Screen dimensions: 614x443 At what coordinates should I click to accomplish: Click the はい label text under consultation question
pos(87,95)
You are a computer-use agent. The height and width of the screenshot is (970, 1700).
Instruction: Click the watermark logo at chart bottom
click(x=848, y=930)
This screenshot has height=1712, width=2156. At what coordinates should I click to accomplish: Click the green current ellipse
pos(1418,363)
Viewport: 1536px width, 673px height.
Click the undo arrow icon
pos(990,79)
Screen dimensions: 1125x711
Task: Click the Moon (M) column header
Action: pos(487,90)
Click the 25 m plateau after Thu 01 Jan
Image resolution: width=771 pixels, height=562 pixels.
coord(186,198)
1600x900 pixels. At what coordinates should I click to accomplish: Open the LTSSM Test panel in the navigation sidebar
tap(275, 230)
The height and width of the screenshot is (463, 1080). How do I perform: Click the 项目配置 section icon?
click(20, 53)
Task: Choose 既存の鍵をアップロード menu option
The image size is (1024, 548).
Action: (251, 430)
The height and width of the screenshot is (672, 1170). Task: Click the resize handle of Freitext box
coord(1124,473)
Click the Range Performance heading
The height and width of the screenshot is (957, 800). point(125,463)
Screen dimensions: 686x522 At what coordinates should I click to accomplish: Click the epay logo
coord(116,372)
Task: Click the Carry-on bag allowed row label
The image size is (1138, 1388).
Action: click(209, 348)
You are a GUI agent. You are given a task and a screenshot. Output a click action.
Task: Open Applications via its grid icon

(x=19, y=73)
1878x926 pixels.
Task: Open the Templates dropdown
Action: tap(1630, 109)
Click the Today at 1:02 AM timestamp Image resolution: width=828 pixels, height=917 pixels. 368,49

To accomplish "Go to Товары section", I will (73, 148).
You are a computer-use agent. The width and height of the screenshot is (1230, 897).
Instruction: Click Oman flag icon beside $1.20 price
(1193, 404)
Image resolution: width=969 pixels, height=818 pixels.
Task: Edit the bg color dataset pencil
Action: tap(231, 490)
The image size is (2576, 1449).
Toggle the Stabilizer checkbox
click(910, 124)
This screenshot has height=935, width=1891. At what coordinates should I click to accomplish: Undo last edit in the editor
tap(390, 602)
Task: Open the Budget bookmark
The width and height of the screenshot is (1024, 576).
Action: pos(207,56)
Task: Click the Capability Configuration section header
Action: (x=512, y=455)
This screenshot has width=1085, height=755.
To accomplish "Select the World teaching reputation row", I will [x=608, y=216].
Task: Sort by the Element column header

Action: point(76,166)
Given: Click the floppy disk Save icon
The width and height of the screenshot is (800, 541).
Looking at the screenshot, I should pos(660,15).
------------------------------------
What is expected = Repeat every line of the listing from its start through the line holding "pos(1418,363)", inclusive, keeping the requests as they are. Multiply each click coordinate in the answers by 1.45 and round to the nearest whole number, with halves rounded up.

Exercise result =
Screen dimensions: 614x443 At what coordinates should I click to accomplish: Click the はい label text under consultation question
pos(126,138)
You are a computer-use agent. The height and width of the screenshot is (970, 1700).
Instruction: Click the watermark logo at chart bottom
click(x=1230, y=1349)
This screenshot has height=1712, width=2156. At what coordinates should I click to accomplish: Click the green current ellipse
pos(2056,526)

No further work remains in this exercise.